Symbols over the Last 10 Years
So where has this change in the nature of symbols in marketing come from?
Over the last 10 years, we’ve seen the birth and development of web 2.0. Today, an interactive and participatory web is something we all take for granted. However, thinking back, there are countless behaviors (and associated symbols) that we, as an online generation, have learned to recognize and react to.
Symbols for newly created online behaviors have become commonplace: a magnifying glass to symbolize a search; a tiny envelope to symbolize email; a chain to symbolize a hyperlink.
However, more interesting is when brand and behavior merge. Just like with traditional marketing, the logos of top brands are deeply symbolic; however, online, this symbol represents more than the warm feeling of brand awareness. Take a certain small blue bird we all know and love; while a clear symbol for the mega-brand Twitter, this little creature is also a symbol for a certain type of behavior focused around sharing, collaboration and connectivity. The same is true of Facebook.
On our phones—portable devices that we literally take everywhere—the penetration of these kinds of symbols and their associated behaviors goes even deeper and becomes even more subconscious.
What’s in Store for Symbology and Mobile Marketing
The next 10 years of mobile marketing will see fully interactive symbols such as Tags become universally recognized and understood. To this end, smartphones will come with scanning software pre-installed and there will be a high level of “barcode-fluency” among the general population.

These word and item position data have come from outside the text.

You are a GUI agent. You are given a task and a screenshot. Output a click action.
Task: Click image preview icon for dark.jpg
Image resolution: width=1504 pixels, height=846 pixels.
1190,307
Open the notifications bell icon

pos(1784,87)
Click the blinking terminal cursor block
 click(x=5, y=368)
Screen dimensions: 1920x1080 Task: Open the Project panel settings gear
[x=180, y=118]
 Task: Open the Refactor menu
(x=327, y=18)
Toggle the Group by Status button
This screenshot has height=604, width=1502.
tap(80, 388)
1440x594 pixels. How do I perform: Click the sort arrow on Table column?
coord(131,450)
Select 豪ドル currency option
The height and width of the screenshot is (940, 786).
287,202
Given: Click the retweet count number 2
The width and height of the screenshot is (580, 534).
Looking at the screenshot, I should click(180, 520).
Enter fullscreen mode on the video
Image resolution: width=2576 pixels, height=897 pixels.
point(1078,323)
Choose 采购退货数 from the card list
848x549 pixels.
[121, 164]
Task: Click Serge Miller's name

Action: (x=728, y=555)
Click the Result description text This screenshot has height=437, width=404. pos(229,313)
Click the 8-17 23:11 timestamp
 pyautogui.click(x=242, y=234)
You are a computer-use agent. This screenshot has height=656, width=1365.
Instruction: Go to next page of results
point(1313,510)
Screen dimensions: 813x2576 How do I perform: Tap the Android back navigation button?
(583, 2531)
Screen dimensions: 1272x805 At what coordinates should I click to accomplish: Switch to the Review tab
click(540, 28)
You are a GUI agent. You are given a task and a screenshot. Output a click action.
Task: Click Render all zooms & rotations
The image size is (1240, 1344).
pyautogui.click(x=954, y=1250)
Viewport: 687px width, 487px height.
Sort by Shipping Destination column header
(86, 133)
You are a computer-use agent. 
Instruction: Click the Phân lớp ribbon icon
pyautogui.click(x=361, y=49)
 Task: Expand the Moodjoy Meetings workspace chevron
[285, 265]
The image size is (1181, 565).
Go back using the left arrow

Just as the Twitter and Facebook logos have come to represent certain behaviors above and beyond their actual brand, so the presence of a Tag will prescribe how an audience views the associated product or service. In this way, the scannable barcode will come to represent more than the just the information it links to; it will also symbolize a product or service that is ready and open to interact as transparently as possible with its market audience.